Link to Pubmed [PMID] – 23941183
J. Am. Chem. Soc. 2013 Aug;135(32):11929-34
Macromolecular crowding affects most chemical equilibria in living cells, as the presence of high concentrations of macromolecules sterically restricts the available space. Here, we characterized the influence of crowding on a prototypical RTX protein, RC(L). RTX (Repeat in ToXin) motifs are calcium-binding nonapeptide sequences that are found in many virulence factors produced by Gram-negative bacteria and secreted by dedicated type 1 secretion systems. RC(L) is an attractive model to investigate the effect of molecular crowding on ligand-induced protein folding, as it shifts from intrinsically disordered conformations (apo-form) to a stable structure upon calcium binding (holo-form). It thus offers the rare opportunity to characterize the crowding effects on the same polypeptide chain under two drastically distinct folding states. We showed that the crowding agent Ficoll70 did not affect the structural content of the apo-state and holo-state of RC(L) but increased the protein affinity for calcium. Moreover, Ficoll70 strongly stabilized both states of RC(L), increasing their half-melting temperature, without affecting enthalpy changes.
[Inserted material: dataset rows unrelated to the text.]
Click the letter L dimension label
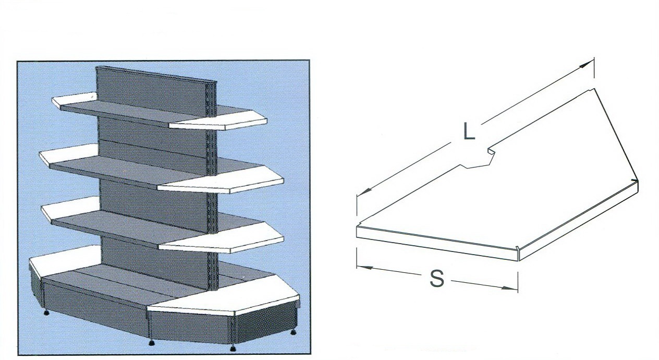pos(469,131)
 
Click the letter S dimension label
pos(437,279)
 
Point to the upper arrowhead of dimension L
pos(587,65)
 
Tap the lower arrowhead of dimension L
pos(363,191)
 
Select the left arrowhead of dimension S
pos(365,268)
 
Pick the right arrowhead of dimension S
pos(509,288)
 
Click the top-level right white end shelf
pos(218,120)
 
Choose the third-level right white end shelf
pos(221,239)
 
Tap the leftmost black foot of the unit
pos(46,313)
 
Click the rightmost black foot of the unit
pos(294,332)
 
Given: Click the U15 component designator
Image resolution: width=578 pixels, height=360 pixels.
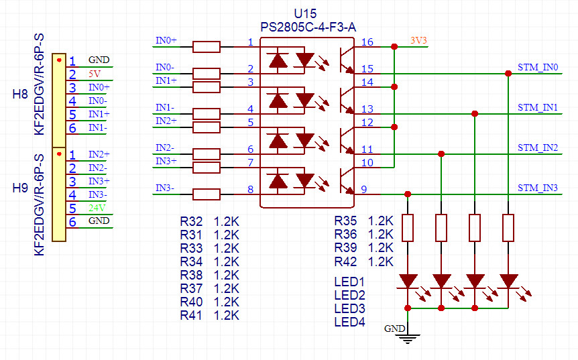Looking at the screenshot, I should point(306,14).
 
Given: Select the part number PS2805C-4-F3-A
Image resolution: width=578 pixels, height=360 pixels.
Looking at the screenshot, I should point(306,27).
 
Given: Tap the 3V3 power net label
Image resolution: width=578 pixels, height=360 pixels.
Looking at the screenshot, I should point(418,40).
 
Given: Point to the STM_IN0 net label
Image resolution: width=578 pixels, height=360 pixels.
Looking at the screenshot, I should point(538,68).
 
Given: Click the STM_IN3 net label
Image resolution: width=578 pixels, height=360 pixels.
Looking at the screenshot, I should point(538,188).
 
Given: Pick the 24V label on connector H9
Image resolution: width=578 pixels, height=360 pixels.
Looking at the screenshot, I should point(97,208).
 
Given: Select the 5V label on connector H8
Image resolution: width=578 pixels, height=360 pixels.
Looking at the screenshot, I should point(95,74).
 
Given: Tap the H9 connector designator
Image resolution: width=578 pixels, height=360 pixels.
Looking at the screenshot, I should point(20,188).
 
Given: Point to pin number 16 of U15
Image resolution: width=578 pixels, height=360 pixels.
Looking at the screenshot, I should point(367,43).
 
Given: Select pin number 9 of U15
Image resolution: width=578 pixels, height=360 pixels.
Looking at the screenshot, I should point(364,190).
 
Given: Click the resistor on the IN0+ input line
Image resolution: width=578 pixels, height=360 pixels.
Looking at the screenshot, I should point(206,47).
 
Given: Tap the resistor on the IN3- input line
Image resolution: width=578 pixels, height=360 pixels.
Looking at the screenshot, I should point(206,194).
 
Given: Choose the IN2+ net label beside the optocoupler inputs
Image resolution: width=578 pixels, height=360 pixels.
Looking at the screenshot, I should point(166,121).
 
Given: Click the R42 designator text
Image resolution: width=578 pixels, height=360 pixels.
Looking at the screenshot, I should point(346,261).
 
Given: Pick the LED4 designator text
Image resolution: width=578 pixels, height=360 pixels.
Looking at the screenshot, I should point(349,322).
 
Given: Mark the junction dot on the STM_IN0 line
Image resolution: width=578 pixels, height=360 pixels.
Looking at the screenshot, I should point(508,74).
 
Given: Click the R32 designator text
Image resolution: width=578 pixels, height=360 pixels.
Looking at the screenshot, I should point(191,221).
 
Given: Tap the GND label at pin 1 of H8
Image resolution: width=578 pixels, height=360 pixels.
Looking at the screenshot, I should point(99,60).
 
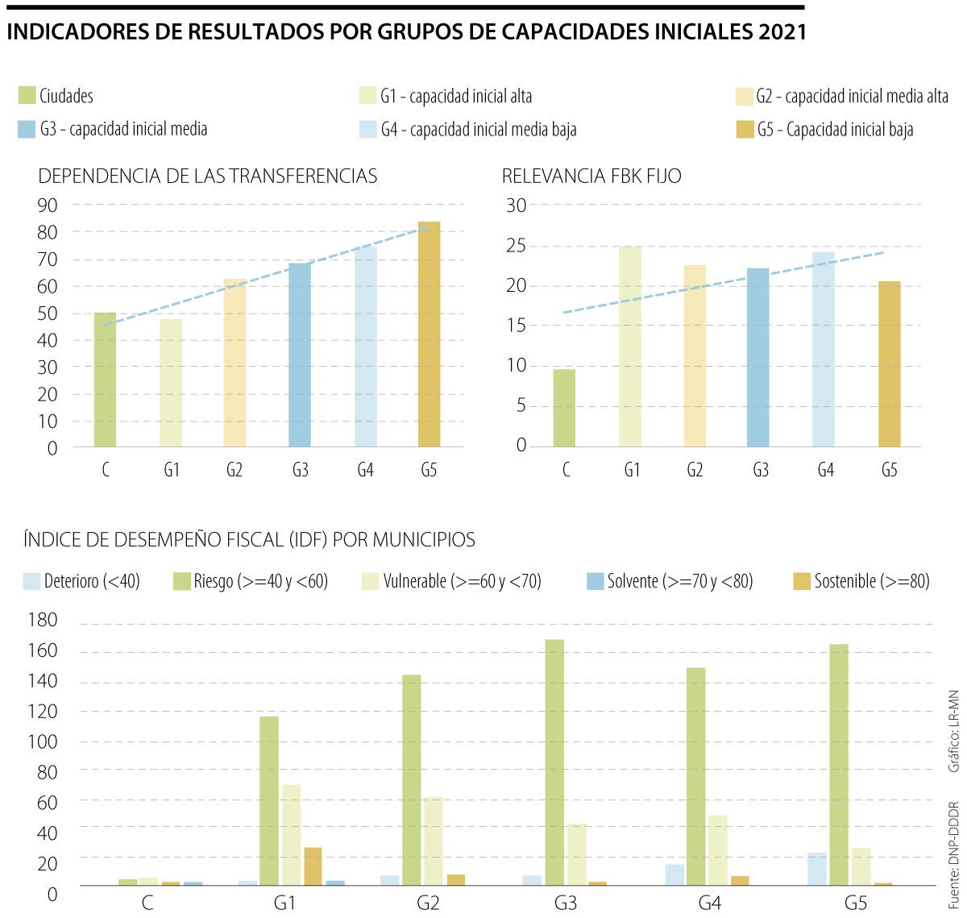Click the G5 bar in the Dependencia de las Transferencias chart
[429, 334]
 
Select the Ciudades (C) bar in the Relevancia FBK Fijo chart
[564, 408]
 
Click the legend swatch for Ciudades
[27, 96]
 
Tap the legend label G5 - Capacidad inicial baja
[834, 130]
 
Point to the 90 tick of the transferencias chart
[48, 206]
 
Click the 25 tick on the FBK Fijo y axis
[516, 246]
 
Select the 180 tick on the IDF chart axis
[43, 621]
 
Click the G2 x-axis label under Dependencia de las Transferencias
[234, 470]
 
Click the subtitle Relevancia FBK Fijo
[591, 176]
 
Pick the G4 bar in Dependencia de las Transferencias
[365, 347]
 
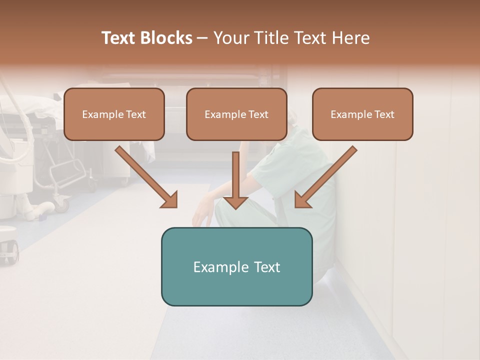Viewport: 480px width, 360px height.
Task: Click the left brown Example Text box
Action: [114, 114]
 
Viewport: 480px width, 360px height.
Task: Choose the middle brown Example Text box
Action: [236, 114]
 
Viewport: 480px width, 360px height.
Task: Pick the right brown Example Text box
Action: [362, 114]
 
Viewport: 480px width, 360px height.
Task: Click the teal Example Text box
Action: [236, 266]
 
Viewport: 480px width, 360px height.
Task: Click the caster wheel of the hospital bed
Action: [62, 204]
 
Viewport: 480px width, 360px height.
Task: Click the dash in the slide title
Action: [202, 38]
The power law dependence of the melting temperature increase (ΔT(m)) on the volume fraction (φ) followed theoretical excluded volume predictions and allowed the estimation of the Flory exponent (ν) of the thermally unfolded polypeptide chain in both states. Altogether, our data suggest that, in the apo-state as found in the crowded bacterial cytosol, RTX proteins adopt extended unfolded conformations that may facilitate protein export by the type I secretion machinery. Subsequently, crowding also enhances the calcium-dependent folding and stability of RTX proteins once secreted in the extracellular milieu.